The AWS Open Data Sponsorship Program covers the cost of storage and egress for publicly available, high-value, cloud-optimized datasets. According to Rutgers, Amazon is working to expand open access to data by making it available for analysis on AWS; developing cloud-native techniques, formats and tools to lower the cost of working with data; and encouraging developing communities that benefit from shared datasets.

“The Protein Data Bank plays an important role in facilitating discovery and development of lifechanging drugs,” added Burley, who also co-leads the Cancer Pharmacology Research Program at Rutgers Cancer Institute of New Jersey. “Freely available 3D biostructure data constitute a public good with far-reaching impacts on patients and their families.”

The RCSB PDB has operated the U.S. data center for the global Protein Data Bank for over two decades. It is currently home to nearly 190,000 experimentally determined 3D structures of proteins, DNA and RNA, available freely with no limitations for usage, according to RCSB PDB. Its archive is jointly managed by the Worldwide Protein Data Bank partnership.
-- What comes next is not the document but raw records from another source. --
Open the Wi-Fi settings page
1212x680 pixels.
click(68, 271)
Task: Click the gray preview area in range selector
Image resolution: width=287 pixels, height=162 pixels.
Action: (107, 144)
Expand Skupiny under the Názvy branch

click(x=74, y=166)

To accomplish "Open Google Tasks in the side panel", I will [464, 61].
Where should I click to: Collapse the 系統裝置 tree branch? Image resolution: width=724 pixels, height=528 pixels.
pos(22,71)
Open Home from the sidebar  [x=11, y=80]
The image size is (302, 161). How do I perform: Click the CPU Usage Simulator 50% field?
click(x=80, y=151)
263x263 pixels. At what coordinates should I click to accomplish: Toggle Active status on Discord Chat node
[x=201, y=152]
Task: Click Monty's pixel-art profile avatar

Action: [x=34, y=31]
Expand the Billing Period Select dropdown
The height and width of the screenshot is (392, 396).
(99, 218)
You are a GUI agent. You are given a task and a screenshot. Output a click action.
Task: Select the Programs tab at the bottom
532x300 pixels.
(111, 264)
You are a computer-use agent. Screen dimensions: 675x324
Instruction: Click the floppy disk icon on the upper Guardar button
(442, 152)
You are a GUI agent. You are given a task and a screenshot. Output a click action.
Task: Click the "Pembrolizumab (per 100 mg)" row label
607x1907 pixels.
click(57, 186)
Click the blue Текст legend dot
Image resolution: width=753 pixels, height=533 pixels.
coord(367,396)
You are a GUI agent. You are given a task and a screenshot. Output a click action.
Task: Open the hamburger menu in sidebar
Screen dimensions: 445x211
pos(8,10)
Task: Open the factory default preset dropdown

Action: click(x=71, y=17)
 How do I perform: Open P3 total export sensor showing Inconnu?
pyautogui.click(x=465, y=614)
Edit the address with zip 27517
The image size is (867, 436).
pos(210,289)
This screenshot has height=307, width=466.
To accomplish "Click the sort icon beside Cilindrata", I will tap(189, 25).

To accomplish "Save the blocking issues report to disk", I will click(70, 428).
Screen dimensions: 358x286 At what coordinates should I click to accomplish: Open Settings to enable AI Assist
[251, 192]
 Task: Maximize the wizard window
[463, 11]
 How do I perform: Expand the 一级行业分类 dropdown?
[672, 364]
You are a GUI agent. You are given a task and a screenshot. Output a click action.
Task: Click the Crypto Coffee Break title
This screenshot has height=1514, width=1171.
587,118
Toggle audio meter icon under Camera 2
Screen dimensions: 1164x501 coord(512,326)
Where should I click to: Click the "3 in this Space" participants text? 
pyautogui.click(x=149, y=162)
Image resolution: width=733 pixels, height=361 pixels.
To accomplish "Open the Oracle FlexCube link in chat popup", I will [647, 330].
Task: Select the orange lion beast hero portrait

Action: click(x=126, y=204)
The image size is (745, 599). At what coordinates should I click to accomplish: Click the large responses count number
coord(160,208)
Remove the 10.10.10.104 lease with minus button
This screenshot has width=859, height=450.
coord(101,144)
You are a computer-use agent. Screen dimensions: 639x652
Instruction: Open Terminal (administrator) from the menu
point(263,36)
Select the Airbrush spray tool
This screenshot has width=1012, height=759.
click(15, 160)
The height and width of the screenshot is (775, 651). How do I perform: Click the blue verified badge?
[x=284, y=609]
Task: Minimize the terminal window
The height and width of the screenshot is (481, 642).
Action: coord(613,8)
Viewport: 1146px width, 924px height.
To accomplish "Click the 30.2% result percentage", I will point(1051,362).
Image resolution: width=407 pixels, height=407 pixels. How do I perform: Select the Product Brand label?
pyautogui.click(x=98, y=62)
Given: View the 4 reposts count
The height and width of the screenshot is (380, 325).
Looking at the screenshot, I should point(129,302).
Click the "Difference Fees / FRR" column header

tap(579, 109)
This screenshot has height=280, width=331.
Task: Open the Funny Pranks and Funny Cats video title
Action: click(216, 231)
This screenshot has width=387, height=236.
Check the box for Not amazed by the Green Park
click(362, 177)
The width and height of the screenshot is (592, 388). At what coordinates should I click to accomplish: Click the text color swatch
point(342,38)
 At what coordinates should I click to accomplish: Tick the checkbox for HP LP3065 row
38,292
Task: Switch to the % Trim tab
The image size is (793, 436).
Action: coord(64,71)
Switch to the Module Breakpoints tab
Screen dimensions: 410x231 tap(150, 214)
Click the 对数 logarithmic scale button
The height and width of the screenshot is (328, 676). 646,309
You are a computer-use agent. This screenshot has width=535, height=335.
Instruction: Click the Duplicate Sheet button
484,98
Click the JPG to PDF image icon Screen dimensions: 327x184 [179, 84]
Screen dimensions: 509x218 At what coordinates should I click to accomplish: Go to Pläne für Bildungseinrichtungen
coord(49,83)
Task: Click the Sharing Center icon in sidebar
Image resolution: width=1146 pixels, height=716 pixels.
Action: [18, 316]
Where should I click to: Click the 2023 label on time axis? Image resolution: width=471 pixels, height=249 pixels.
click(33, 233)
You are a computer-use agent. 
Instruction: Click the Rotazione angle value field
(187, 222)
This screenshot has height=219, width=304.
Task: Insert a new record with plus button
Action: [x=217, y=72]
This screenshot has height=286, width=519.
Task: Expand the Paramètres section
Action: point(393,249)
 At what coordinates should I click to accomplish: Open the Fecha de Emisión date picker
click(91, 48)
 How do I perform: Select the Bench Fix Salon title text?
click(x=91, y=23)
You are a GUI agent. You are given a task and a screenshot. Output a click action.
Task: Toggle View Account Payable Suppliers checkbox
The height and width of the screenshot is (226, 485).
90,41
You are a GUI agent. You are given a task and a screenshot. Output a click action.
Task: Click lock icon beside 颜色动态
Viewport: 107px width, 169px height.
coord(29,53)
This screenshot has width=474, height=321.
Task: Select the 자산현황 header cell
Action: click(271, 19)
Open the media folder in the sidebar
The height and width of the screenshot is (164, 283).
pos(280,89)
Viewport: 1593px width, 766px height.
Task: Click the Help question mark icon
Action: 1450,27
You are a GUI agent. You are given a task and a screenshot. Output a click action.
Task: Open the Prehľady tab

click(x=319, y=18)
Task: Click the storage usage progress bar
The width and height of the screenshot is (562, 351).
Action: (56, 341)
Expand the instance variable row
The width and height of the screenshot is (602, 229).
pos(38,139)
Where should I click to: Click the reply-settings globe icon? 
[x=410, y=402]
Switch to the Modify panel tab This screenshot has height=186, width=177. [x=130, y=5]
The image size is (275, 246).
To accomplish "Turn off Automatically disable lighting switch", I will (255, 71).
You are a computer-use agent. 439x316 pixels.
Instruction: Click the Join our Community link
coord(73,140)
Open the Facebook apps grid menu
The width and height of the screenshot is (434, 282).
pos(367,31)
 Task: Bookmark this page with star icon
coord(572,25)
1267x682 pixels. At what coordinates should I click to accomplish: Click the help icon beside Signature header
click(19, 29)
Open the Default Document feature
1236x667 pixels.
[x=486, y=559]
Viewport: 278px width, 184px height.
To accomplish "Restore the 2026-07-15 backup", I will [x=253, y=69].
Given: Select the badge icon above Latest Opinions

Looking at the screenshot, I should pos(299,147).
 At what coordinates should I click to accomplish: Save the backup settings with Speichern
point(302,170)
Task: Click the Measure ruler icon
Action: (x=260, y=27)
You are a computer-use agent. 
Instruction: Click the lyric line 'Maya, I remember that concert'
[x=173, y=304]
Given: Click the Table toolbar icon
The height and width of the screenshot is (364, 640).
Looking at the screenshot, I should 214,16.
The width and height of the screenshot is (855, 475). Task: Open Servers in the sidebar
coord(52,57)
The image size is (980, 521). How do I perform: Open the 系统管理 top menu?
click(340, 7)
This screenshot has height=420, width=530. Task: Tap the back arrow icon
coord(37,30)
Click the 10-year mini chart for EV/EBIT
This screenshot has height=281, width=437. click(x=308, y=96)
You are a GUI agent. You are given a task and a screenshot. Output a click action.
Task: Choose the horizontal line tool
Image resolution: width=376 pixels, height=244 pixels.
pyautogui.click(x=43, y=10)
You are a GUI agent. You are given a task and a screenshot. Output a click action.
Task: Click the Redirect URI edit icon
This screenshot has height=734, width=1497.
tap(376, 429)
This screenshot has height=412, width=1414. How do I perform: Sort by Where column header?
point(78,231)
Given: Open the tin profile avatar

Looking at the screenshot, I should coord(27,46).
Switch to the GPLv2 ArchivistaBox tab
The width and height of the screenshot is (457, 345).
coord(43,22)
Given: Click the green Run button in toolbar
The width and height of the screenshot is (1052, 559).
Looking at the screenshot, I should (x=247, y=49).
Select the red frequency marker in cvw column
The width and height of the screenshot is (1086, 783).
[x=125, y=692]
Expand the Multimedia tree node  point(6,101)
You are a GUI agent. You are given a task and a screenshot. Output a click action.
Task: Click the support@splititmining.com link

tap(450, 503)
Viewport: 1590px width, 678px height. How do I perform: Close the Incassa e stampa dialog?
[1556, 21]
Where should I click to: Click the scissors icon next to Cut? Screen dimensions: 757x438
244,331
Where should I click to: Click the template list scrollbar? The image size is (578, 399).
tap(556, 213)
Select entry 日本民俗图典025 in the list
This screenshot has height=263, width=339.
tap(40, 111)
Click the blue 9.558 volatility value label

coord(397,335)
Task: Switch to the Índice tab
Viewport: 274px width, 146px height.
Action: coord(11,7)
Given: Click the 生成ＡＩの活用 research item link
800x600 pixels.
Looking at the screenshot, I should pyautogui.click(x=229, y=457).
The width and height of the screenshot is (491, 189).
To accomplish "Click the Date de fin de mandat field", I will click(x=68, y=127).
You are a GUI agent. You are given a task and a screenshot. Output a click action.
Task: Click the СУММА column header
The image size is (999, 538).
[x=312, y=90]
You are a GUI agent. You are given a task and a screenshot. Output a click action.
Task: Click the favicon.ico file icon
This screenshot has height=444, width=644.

The U.S. data center is housed at RCSB PDB at Rutgers, in addition to the University of California, San Diego-San Diego Supercomputer Center and the University of California, San Francisco.

“Access to open data sets is improving the way the scientific community can collaborate and accelerate life-changing discoveries,” said AWS Director, US Education, State and Local Government Verticals Josh Weatherly. “The Protein Data Bank provides a vast and diverse repository for researchers in government, academia, and industry to use to develop diagnostics, vaccines, drugs, and other therapeutic treatments.

“AWS can help provide the Protein Data Bank the capacity to scale up to meet the increasing demand to continue to provide free and open access information and unlock the latest analytic capabilities,” he said.

In 2019, the Protein Data Bank was awarded $34.5 million in grants over five years from three federal agencies. At the time, RCSB PDB said the funding marked a 5% increase from the previous five-year period and would cover ongoing operations for the entity, as well as expanding its reach.